[Stored items]

:::

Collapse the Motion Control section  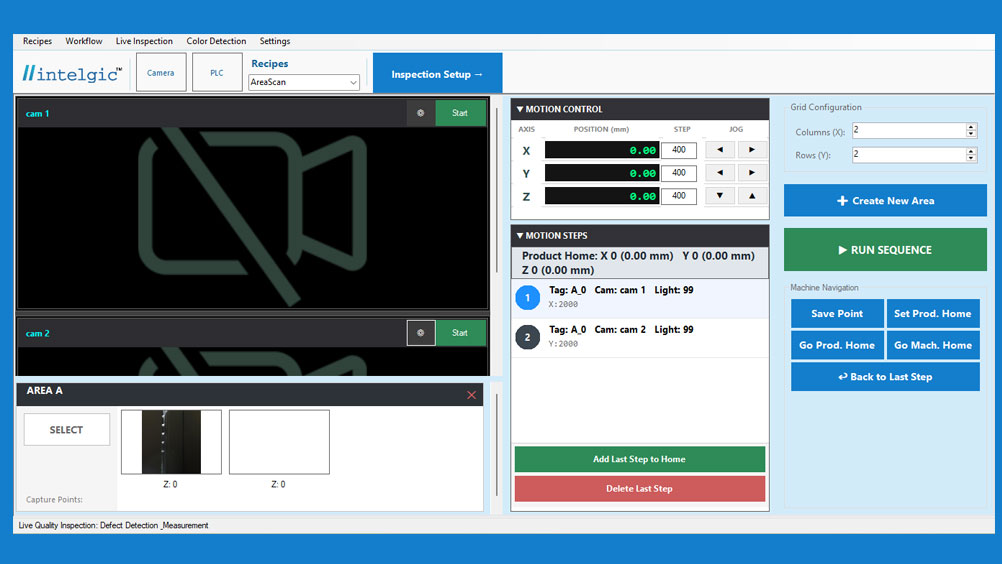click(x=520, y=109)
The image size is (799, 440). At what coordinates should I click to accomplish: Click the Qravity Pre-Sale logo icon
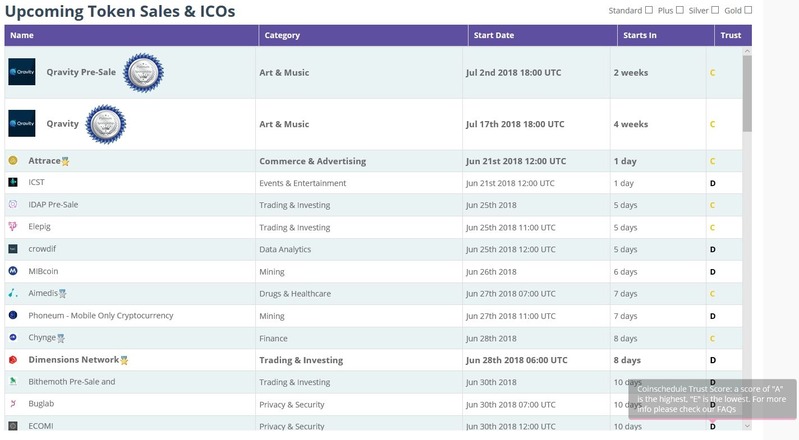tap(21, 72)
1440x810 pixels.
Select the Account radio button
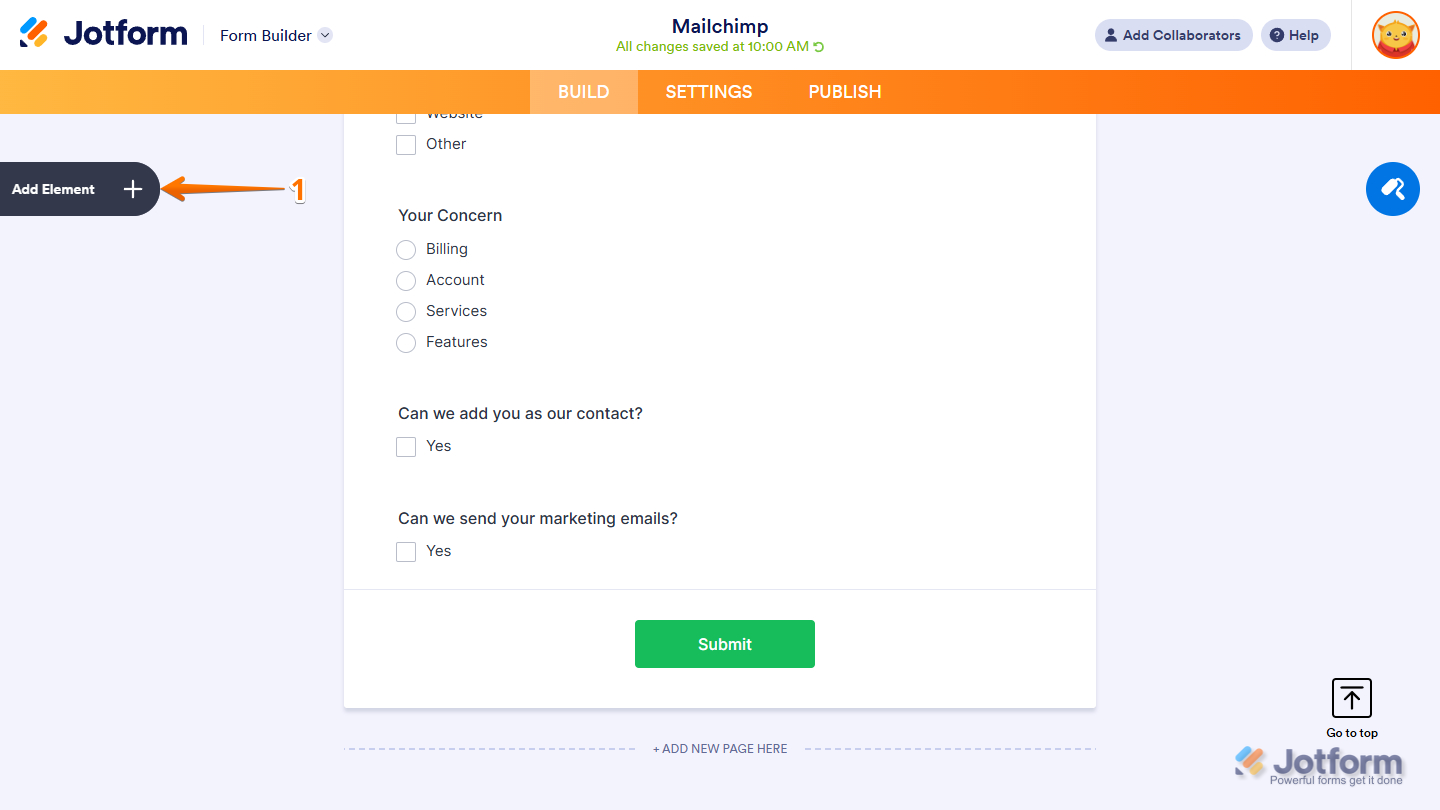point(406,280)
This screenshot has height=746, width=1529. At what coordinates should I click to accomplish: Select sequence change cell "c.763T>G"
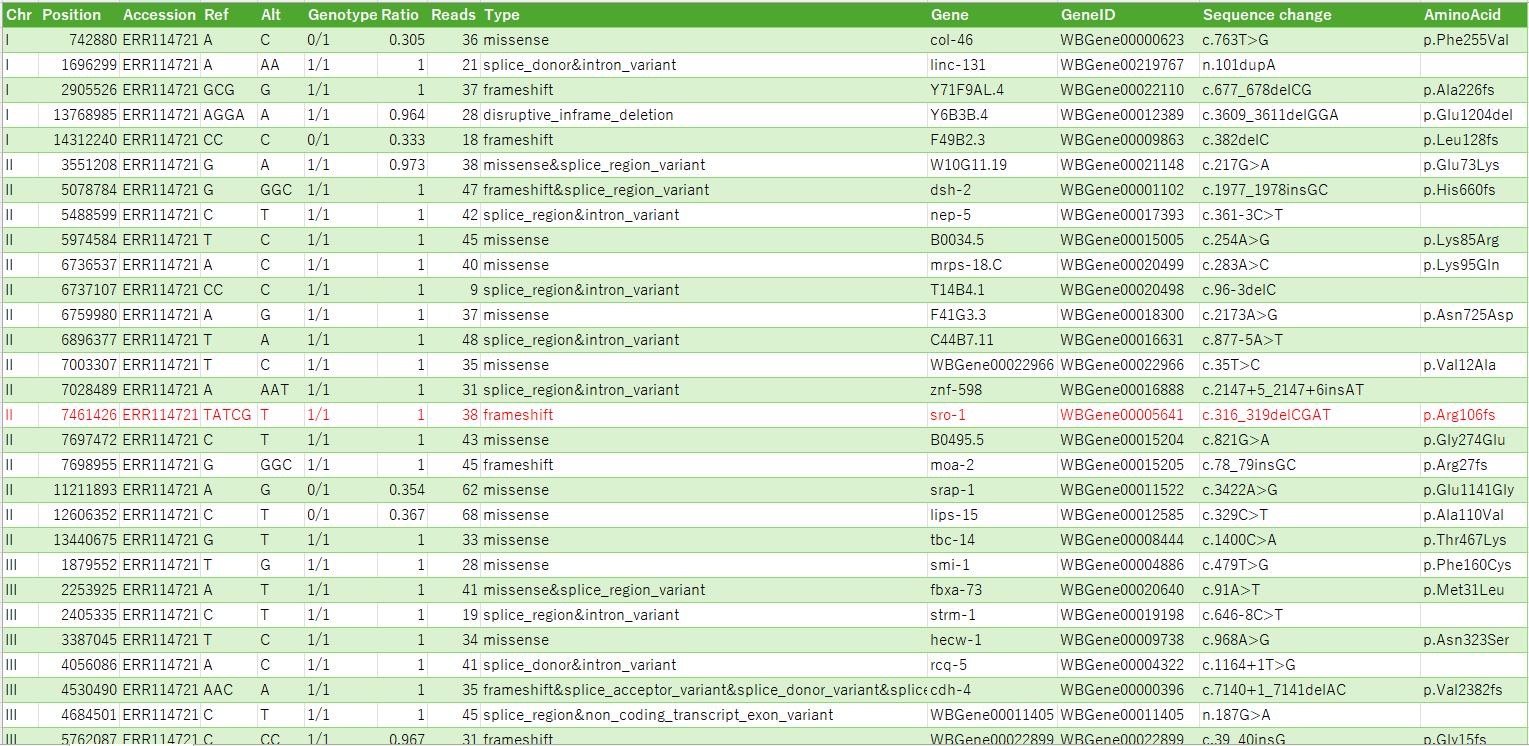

:::

[Task directions] Once the line containing "Select the Account radio button" has been found, write out exactly that line and each one after it through the end of the data, leaving out every picture.

[Output below]
Select the Account radio button
point(406,280)
This screenshot has height=746, width=1529. At what coordinates should I click to accomplish: Select sequence change cell "c.763T>G"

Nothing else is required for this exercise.